(WORK ITEM A)
In the essay on magical thinking and the brain, what is the hippocampus said to be shaped like?
(WORK ITEM B)
Resume the essay on magical thinking and the brain, starting right after its final sentence.

(TEXT UNDER STUDY)
⁂

In light of ‘May the 4th be with you week’ here at Scizzle, and the recent announcement from J.J. Abrams of the cast for the newest Star Wars film, I’ve been thinking a lot about the original Star Wars trilogy. As a kid, I used to watch a marathon of all three of the original films every time we went on vacation, so they are pretty much burned into my subconscious. In fact, I’m fairly certain that many of my desires as a young man were motivated from things that I saw in those movies. I wanted to own an ewok (I settled for a Pug), I wanted a phaser (I settled for a pretty nifty home laser tag set), and I wanted to be able to control things with my mind just like Obi Wan Kenobi. The last one, telekinesis, I still haven’t settled on.

 

I’m not the only person who has ever hoped that they could control the physical world with their thoughts, or attributed things that have happened in the world around them to the influence of their thoughts. Psychologists have a phrase for this imagined telekinesis, magical thinking. Another name for it is the illusion of control. Either way, we, as a species, are particularly susceptible to attributing causation between two events when one of those events directly precedes the other, even when one of those events is strictly within our mind. There are many reasons for this. The most important is that it behooves us to find causal relationships in the world around us. Identifying these kind of relationships allows us to do the most central thing that our brains do, make predictions. If event B always follows event A, I can make an easy prediction that when event A happens, event B will follow, and I can plan accordingly. As such, we have a lot of machinery in our brains for identifying these relationships.

 

At the simplest level, this reduces to finding relationships between our actions and basic rewards. The basal ganglia, a set of structures that sit deep within the center of our brains, are constantly trying to predict the reward you will receive from an action or from something in your environment. They also calculate the error between their own prediction and the actual reward you get in order to make better predictions in the future. The way these systems work allows them to settle on predictions that match the probability that reward B actually follows action A, meaning that some reward that follows 100% of the time will actually have a larger reward prediction in your brain that one that follows only 70% of the time. At much higher levels, different areas within your cortex, the folded sheet of neurons that you see when you see a picture of the brain, and the hippocampus, an internal structure shaped a lot like a sea horse, are processing much more complicated relationships between things in your environment, and even between your thoughts and your environment. The cortex nests these relationships into a model that incorporates many of the past relationships that it has identified.   This model then helps you to make a prediction when you see something happen.

⁂

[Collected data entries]
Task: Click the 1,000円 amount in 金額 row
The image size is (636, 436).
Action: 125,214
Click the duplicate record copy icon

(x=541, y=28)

⁂

(ANSWER AREA A)
A sea horse.

(ANSWER AREA B)
 

All this is to say that a large portion of your brain is constantly looking for these causal relationships and constantly making predictions based on the model it has built. In fact, research from the Tenenbaum lab  at MIT has shown that in many areas of life, people’s predictions about causal relationships in the world, for example intuition about the way that a tower of blocks will land when they are toppled on a table, are very accurate and fit a model of what is called Bayesian prediction. Without going into any detail at all, this essentially means that people incorporate prior information about how physics works, intuitively, and when they see the blocks begin to fall, they make accurate predictions of the probabilities of where the blocks will land by taking into account both what they see, and their prior knowledge. Most of the time, this machinery works very well, and allows us to build up fairly incredible working models of what we call ‘reality’.

 

Sometimes, however, we get trapped into finding relationships that aren’t there. In an elegant study, Daniel Wegner of Harvard University had subjects watch a basketball player take a series of free throws. He instructed them to visualize the player making his shots, and when they had, they felt that they had contributed to the player’s success, but ultimately not their failures. He explains the findings as such “In everyday experience, intention (such as wanting to turn on a light) is followed by action (such as flicking a light switch) in a reliable way, but the underlying neural mechanisms are outside awareness. Hence, though subjects may feel that they directly introspect their own free will, the experience of control is actually inferred from relations between the thought and the action.” Essentially, we don’t actually know what our neurons are doing when we intend to move, or when we move, or the relationship between them. The machinery of our brain simply has learned a reliable relationship between the feeling of intention, and the observation of action in the world. This can make us susceptible to magical thinking.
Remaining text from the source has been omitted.